In rendering the opinions expressed below, we have also examined originals or copies, certified or otherwise identified to our satisfaction, of the Amended and Restated Certificate of Incorporation of the Company and all amendments thereto; the Amended and Restated Bylaws of the Company and all amendments thereto; resolutions adopted at meetings of the Board of Directors of the Company and committees thereof; and such other documents, corporate records and instruments as we have deemed necessary or advisable for the purpose of this opinion.
In our examination of the foregoing documents, we have assumed the legal capacity of all natural persons, the genuineness of all signatures, the authenticity of all documents submitted to us as originals, the conformity to original documents of all documents submitted to us as certified, conformed or photostatic copies and the authenticity of the originals of such copies. As to any matters of fact, we have relied to the extent we deemed appropriate and without independent investigation upon statements and representations of officers and other representatives of the Company and others.
March 15, 2011
Based upon and subject to the foregoing and subject to the additional qualifications set forth below, we are of the opinion that the Underwritten Securities, when issued against payment therefor, will be legally issued, fully paid and non-assessable.
This opinion is limited to matters governed by the General Corporation Law of the State of Delaware. Our opinions are limited to the specific issues addressed and are limited in all respects to laws and facts in existence on the date of this letter. We assume no obligation to update or supplement this opinion letter to reflect any facts or circumstances that may hereafter come to our attention or any changes in applicable law which may hereafter occur.

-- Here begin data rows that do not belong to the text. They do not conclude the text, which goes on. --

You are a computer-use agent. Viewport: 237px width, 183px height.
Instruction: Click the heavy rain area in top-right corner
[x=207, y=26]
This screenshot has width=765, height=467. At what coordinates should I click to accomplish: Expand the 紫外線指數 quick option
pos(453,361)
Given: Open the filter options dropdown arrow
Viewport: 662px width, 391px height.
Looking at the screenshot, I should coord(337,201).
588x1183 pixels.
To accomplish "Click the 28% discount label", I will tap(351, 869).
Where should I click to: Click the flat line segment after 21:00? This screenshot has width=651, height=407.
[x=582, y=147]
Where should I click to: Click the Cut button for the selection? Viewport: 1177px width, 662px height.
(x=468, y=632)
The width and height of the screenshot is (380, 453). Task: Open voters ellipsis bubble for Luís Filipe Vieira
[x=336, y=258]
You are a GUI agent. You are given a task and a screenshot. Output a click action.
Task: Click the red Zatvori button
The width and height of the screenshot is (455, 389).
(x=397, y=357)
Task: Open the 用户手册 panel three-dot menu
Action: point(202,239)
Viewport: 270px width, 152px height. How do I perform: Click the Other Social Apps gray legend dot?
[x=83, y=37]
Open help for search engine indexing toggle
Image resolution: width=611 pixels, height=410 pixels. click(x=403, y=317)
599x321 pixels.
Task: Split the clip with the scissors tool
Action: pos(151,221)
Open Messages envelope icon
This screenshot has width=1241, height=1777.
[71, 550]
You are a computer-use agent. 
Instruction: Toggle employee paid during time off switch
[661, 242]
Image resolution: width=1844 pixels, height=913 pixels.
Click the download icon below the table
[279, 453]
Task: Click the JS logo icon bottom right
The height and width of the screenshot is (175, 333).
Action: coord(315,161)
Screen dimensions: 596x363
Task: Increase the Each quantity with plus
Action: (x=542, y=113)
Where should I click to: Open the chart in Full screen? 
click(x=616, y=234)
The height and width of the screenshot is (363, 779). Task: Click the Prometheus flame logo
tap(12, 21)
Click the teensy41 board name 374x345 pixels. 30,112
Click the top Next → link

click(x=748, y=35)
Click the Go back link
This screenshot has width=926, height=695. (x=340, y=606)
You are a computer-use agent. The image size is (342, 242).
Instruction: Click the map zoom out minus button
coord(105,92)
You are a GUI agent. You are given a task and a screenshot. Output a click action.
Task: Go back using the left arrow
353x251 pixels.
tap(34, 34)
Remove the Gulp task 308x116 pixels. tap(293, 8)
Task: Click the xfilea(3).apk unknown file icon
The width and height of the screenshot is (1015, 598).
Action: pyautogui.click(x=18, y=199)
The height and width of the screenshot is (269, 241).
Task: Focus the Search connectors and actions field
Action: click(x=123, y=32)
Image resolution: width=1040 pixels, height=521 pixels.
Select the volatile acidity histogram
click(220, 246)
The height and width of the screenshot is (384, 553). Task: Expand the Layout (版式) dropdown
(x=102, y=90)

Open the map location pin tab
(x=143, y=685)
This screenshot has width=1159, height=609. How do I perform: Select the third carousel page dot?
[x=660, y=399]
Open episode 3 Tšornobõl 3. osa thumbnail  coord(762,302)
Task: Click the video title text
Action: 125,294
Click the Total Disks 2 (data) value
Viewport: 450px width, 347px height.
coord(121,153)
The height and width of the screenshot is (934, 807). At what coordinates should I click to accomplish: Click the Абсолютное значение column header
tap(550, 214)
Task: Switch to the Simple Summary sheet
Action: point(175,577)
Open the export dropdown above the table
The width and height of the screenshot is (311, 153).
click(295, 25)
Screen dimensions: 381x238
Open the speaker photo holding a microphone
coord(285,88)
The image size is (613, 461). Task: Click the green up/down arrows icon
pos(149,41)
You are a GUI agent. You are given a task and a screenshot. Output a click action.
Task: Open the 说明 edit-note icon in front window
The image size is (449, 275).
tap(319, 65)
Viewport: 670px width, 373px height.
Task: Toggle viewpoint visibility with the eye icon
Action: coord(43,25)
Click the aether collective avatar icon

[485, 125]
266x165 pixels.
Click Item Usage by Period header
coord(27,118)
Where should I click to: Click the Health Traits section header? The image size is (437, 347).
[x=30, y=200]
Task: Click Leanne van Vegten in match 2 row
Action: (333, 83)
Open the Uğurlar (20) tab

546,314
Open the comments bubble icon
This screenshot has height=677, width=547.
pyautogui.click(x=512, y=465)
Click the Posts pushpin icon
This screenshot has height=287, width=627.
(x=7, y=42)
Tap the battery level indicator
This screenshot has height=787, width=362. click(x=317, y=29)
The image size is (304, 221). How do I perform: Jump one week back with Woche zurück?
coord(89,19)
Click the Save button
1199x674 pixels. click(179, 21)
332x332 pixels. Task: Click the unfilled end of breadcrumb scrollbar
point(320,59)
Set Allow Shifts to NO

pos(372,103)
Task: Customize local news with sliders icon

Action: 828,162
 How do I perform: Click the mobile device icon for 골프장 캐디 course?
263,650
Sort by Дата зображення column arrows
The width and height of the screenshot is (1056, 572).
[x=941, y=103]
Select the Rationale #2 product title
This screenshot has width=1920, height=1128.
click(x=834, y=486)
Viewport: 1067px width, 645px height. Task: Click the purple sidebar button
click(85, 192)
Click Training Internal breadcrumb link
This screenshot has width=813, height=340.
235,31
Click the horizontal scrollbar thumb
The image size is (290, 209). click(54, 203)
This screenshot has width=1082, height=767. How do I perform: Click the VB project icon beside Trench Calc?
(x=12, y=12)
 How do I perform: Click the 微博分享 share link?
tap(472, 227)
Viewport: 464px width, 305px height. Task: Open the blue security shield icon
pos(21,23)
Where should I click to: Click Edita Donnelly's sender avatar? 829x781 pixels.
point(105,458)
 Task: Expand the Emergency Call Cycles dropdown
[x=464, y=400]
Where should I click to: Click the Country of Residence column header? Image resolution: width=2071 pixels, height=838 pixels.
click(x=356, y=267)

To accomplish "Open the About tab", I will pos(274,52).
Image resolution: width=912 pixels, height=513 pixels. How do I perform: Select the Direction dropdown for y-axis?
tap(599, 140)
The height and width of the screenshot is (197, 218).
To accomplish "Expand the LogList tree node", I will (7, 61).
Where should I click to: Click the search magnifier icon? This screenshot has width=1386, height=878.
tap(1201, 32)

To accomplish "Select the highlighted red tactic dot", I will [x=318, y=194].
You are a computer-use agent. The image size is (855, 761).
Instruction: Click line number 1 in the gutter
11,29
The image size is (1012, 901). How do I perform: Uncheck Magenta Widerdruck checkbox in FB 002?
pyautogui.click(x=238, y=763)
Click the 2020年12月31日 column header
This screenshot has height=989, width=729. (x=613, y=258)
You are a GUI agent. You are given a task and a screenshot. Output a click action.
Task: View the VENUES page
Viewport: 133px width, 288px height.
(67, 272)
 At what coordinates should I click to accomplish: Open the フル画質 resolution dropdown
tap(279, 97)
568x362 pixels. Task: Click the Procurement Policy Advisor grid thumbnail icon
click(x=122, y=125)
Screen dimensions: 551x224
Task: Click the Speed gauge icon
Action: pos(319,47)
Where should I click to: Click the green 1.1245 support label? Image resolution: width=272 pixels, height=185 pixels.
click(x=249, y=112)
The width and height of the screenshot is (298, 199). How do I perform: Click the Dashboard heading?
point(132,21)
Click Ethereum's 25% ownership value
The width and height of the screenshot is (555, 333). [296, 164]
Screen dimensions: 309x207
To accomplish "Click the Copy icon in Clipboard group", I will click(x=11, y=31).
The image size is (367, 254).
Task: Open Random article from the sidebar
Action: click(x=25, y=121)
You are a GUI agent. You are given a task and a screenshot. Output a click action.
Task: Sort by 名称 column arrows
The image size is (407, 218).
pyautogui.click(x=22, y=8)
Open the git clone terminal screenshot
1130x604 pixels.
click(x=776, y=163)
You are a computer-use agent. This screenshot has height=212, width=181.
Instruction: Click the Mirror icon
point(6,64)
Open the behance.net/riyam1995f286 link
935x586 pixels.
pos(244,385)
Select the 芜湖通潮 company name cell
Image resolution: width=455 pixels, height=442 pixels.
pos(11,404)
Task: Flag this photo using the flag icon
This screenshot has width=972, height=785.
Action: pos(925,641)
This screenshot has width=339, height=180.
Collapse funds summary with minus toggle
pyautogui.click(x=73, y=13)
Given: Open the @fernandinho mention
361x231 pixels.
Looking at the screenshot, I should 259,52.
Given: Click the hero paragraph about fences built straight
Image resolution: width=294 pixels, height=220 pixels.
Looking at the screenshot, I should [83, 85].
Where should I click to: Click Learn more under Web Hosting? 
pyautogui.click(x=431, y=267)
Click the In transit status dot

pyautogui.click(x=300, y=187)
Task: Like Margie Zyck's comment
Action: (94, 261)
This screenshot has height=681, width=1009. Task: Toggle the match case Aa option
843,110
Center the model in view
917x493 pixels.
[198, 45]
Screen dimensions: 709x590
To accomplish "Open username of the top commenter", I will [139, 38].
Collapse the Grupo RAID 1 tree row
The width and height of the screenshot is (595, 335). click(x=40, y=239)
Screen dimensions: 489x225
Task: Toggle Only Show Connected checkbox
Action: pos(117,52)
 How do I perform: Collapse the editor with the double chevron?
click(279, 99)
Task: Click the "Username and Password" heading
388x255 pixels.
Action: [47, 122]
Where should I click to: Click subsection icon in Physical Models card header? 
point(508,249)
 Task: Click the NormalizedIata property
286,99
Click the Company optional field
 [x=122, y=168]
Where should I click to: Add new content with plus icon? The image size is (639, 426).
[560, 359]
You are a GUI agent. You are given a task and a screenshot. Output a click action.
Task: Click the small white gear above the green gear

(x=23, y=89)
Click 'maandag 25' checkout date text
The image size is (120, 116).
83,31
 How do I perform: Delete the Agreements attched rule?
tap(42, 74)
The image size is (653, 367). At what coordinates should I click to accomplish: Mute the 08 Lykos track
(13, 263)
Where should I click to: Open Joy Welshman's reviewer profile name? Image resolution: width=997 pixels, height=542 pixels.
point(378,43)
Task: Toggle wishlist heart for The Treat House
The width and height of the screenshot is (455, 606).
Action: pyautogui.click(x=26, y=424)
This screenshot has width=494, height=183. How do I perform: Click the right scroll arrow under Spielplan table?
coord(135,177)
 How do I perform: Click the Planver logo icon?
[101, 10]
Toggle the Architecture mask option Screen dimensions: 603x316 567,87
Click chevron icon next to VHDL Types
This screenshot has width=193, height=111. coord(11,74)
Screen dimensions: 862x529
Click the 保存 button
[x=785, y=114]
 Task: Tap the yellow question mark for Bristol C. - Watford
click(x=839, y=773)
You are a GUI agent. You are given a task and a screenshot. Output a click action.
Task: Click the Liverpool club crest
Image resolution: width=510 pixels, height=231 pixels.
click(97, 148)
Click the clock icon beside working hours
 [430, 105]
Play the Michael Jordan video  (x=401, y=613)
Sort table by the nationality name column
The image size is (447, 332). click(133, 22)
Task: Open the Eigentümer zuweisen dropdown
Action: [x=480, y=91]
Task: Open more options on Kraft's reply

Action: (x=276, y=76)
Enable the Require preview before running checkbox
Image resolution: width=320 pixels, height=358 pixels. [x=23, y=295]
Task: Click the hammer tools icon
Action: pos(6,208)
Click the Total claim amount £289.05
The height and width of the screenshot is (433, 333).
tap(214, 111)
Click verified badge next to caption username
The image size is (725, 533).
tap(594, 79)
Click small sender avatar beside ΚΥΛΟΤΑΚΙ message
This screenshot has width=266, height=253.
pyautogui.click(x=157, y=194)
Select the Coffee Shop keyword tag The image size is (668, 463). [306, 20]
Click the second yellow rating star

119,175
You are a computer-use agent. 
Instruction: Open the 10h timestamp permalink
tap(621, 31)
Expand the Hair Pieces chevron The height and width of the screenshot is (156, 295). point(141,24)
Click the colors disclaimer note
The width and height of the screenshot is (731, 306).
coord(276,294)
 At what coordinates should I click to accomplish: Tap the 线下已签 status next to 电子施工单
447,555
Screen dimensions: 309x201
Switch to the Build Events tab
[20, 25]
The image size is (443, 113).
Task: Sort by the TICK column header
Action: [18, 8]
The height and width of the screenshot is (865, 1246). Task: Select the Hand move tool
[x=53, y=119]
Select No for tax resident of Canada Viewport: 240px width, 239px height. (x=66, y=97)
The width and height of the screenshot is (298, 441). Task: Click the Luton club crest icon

This opinion is being furnished to you in accordance with the requirements of Item 601(b)(5) of Regulation S-K promulgated under the Securities Act. We hereby consent to the filing of this opinion with the Commission as an exhibit to the Registration Statement and to the use of our name therein and in the related prospectus under the caption Legal Matters. In giving such consent, we do not thereby admit that we are in the category of persons whose consent is required under Section 7 of the Securities Act.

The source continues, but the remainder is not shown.